(244f) Solution Effects On Protein Adsorption Mechanisms Onto SBA-15

Because many drugs and drug targets are proteins, protein separation plays a critical role in the pharmaceutical industry. Solid silica based materials are extensively used as the adsorbent material for protein separations. However, commercial silica adsorbents have suboptimal efficiency and resolution. SBA-15, a highly ordered mesoporous silica material, has been developed with high surface area and controlled pore size and morphology. SBA-15 provides the potential of more efficient, higher resolution protein separations for the pharmaceutical industry. To test this potential, the adsorption of Burkholderia cepacia lipase, a well characterized commercially available protein, on SBA-15 was studied. The rates and mechanisms of protein adsorption onto silica are yet to be fully determined due to the complexity of the different system components. Protein adsorption onto a solid surface is determined by interactions among the proteins, the surrounding water and salt molecules, and the adsorbent. Changing the ionic strength or pH has been found to dramatically affect adsorption capacity, rate, and isotherm shape. The pH impacts electrostatic charges on the surface of both the protein and adsorbent. The ionic strength affects the amount of ions shielding each protein, thus impacting the protein solution interactions. The large effects of changing solution conditions on the thermodynamics and kinetics of protein adsorption imply alterations in the mechanism of adsorption.

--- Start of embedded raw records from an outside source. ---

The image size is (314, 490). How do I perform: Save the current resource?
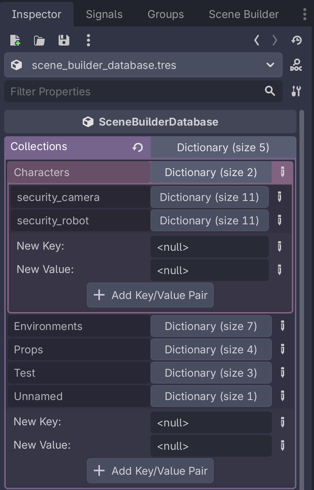64,40
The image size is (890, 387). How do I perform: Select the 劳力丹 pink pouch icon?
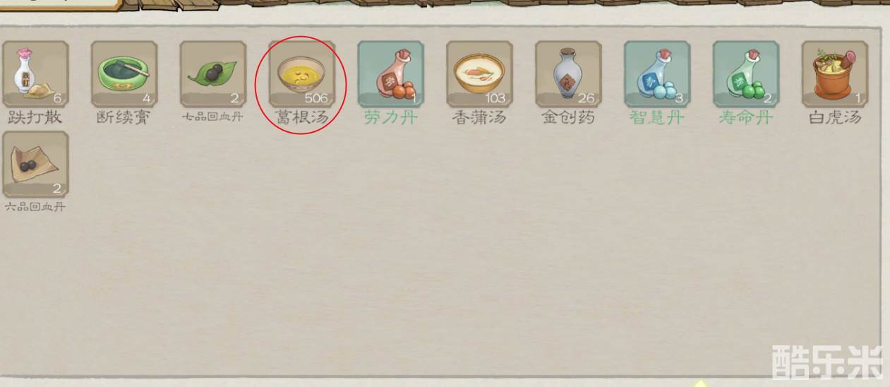click(x=391, y=74)
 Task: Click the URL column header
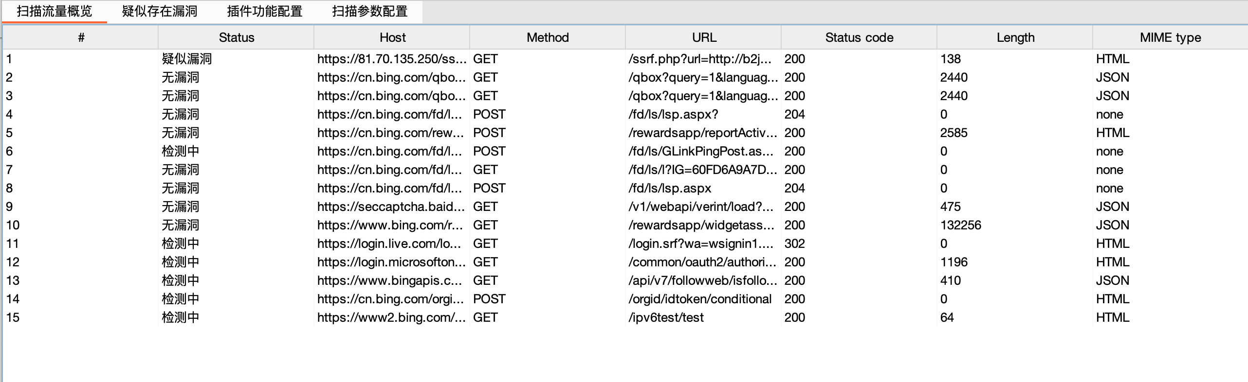(703, 37)
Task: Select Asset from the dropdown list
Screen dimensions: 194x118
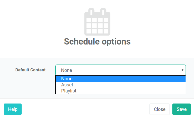Action: (x=120, y=85)

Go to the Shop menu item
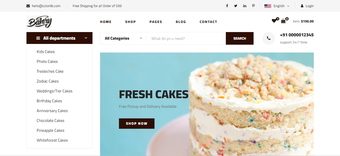tap(131, 22)
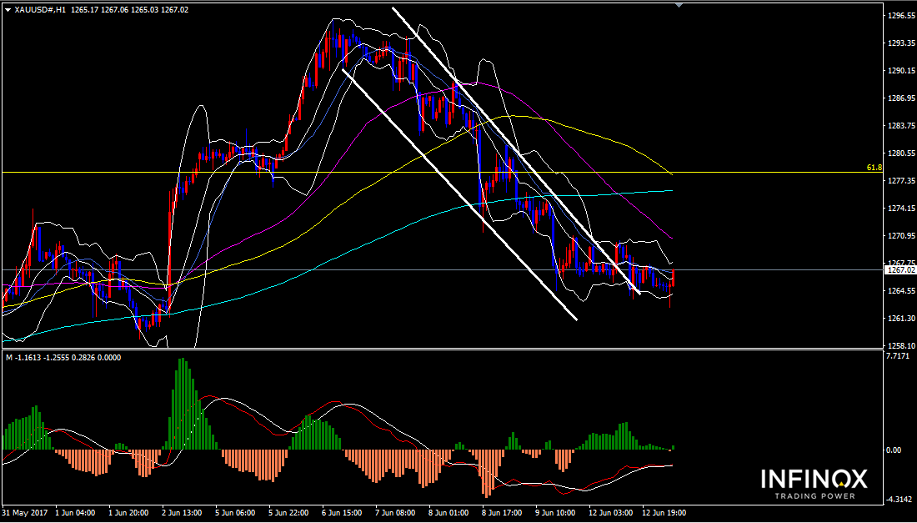Click the 6 Jun 15:00 time label
The image size is (917, 523).
[x=343, y=513]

To elucidate these solution effects on adsorbent capacity and isotherm shape, batch adsorption experiments were conducted at two pH values and two ionic strengths. Confocal laser scanning microscopy (CLSM) was used to visualize intraparticle concentration profiles of fluorescently tagged proteins (lipase, 33 kDa, and bovine serum albumin, 69 kDa) in the pores of a mesoporous silica adsorbent. Images were captured of individual adsorbent particles at staggered time points and statistically averaged to develop the protein concentration profiles. Quantitative thermodynamic data were obtained by measuring the heat of adsorption of the protein onto a packed bed using flow microcalorimetry. Correlation between calorimetric events and diffusion patterns in single particles allowed comprehensive determination of the mechanisms of diffusion. These data was then applied to the behavior of these proteins in high performance liquid chromatography (HPLC), providing a laboratory-scale model for industrial preparative chromatographic separations.